WORK INSTRUCTION ▸
Please give back, word for word, each line from the start of the entries through the one in which "La Opinión (29, 1910)" is found.

Pixel coordinate grounding data
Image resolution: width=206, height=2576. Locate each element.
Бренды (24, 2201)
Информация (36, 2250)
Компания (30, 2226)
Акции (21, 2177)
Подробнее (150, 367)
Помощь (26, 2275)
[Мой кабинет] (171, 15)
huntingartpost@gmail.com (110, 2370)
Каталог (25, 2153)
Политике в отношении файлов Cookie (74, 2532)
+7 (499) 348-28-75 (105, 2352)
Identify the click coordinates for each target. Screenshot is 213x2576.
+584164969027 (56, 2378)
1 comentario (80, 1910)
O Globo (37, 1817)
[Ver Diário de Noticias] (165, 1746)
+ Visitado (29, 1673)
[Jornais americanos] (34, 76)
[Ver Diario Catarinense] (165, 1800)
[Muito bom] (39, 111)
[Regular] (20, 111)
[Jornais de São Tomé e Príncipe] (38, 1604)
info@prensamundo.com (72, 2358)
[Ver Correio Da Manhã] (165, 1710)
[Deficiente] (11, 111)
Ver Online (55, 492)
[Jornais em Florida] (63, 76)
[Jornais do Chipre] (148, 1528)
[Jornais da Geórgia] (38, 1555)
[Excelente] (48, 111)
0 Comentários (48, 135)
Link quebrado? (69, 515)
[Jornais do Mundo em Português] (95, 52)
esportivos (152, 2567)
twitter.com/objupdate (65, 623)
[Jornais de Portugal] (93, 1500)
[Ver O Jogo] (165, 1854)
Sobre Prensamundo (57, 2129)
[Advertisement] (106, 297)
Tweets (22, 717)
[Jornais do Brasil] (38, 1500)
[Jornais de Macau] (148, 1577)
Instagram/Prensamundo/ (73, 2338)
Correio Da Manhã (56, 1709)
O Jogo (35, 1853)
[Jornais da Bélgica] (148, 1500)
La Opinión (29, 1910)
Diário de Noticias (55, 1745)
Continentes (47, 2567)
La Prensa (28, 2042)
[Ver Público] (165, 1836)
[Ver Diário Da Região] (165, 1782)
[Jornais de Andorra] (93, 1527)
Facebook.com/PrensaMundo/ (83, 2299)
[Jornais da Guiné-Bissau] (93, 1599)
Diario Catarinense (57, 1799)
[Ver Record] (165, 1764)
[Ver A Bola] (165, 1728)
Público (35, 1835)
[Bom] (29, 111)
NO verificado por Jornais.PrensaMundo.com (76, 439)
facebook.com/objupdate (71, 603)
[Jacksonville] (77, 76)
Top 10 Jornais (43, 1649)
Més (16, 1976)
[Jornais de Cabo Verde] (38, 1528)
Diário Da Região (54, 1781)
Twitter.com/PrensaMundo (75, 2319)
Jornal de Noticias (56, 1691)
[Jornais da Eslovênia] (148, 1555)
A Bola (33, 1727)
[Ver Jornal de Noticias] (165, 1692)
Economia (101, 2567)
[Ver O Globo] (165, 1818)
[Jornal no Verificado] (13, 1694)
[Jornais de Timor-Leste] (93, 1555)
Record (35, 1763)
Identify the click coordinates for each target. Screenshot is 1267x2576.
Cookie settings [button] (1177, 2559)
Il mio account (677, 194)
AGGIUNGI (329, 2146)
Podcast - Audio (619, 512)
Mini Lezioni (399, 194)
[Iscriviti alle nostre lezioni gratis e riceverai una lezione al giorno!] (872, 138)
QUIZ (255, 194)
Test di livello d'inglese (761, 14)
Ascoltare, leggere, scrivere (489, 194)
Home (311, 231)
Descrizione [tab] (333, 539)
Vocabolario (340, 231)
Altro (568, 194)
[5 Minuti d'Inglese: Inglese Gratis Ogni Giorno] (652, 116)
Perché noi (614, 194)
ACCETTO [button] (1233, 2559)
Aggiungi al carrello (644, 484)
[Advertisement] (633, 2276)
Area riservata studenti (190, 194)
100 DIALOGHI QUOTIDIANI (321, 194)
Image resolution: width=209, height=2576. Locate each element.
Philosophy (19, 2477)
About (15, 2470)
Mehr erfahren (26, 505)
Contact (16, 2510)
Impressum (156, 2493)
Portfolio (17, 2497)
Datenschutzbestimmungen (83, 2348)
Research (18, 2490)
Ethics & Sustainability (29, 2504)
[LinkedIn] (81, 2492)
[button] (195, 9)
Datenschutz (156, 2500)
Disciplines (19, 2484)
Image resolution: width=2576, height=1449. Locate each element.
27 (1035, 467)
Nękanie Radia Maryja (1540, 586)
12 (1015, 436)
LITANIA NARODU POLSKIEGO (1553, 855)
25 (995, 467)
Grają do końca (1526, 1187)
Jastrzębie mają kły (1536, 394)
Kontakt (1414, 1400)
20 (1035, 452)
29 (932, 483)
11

REPLY TO THE EXERCISE ▸
Image resolution: width=206, height=2576. Locate each element.
Бренды (24, 2201)
Информация (36, 2250)
Компания (30, 2226)
Акции (21, 2177)
Подробнее (150, 367)
Помощь (26, 2275)
[Мой кабинет] (171, 15)
huntingartpost@gmail.com (110, 2370)
Каталог (25, 2153)
Политике в отношении файлов Cookie (74, 2532)
+7 (499) 348-28-75 (105, 2352)
Identify the click coordinates for each target. Screenshot is 213x2576.
+584164969027 (56, 2378)
1 comentario (80, 1910)
O Globo (37, 1817)
[Ver Diário de Noticias] (165, 1746)
+ Visitado (29, 1673)
[Jornais americanos] (34, 76)
[Ver Diario Catarinense] (165, 1800)
[Muito bom] (39, 111)
[Regular] (20, 111)
[Jornais de São Tomé e Príncipe] (38, 1604)
info@prensamundo.com (72, 2358)
[Ver Correio Da Manhã] (165, 1710)
[Deficiente] (11, 111)
Ver Online (55, 492)
[Jornais em Florida] (63, 76)
[Jornais do Chipre] (148, 1528)
[Jornais da Geórgia] (38, 1555)
[Excelente] (48, 111)
0 Comentários (48, 135)
Link quebrado? (69, 515)
[Jornais do Mundo em Português] (95, 52)
esportivos (152, 2567)
twitter.com/objupdate (65, 623)
[Jornais de Portugal] (93, 1500)
[Ver O Jogo] (165, 1854)
Sobre Prensamundo (57, 2129)
[Advertisement] (106, 297)
Tweets (22, 717)
[Jornais do Brasil] (38, 1500)
[Jornais de Macau] (148, 1577)
Instagram/Prensamundo/ (73, 2338)
Correio Da Manhã (56, 1709)
O Jogo (35, 1853)
[Jornais da Bélgica] (148, 1500)
La Opinión (29, 1910)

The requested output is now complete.